Email marketing

New iOS update will change email marketing rules

The latest Apple iOS update (#15) that rolled out in September 2021 will include new privacy options that allow users to shield their data—creating a new headache for email marketers who rely on that data to keep their advertising targeted and specific.

An estimated 30 to 50 percent of your email list uses an Apple device. For an iPhone or iPad user who opts in to the new protections, marketers will find it impossible to see:

  1. Whether someone has opened an email.
  2. What IP address they used while browsing on Safari (the most popular iPhone and iPad browser).
  3. Whether a customer has used a “disposable” email address.

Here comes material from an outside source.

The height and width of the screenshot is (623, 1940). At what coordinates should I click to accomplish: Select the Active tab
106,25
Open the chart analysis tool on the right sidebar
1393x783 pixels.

Changes for the Apple user

As Apple device users are offered the iOS 15 update, the device will  ask if they want to “protect mail activity” or “don’t protect mail activity.” It’s highly likely that they will choose the greater privacy option with a simple click. Once the update is installed, the user’s experience will not change except that they’ll see an option to use a “disposable” email address when filling out forms, applications, or registrations. Responses to the disposable email addresses will be automatically forwarded to their concealed, actual email address.

How will this impact your business?

The “open rate”—the number of customers who actually click to open and at least glance at your email—will no longer be a usable metric. All emails you send will be marked “received” instead of telling you if the receiver opened the email. Open rates have long been used to test the effectiveness of memo lines and to create new email lists of potential customers who have opened previous emails. If you are using this metric now, you might see a big jump in your “open rate,” but it will actually be counting everyone who received the email.  

You won’t be able to send geographically-targeted emails by analyzing IP addresses. Safari, the browser built in to iPhones and iPads, will conceal the IP addresses of its users by automatically rerouting the server requests through a “cyber maze.”

You won’t know whether you have a potential customer’s actual email address, because of the freely available disposable email addresses. And because the system will conceal whether the mail you send is actually being read, it will be much harder to know when to purge an abandoned, temporary email address, which will then take up space on your email list forever.

Going forward

Where will information come from, if it’s not generated by browsing habits and open rates? The data you need is still out there—but more of it will have to come from the potential customer as they click through links within emails or on your company’s web site. This might require a shift in marketing perspective, but it should also result in better data, allowing you to send more meaningful marketing emails that will get better results.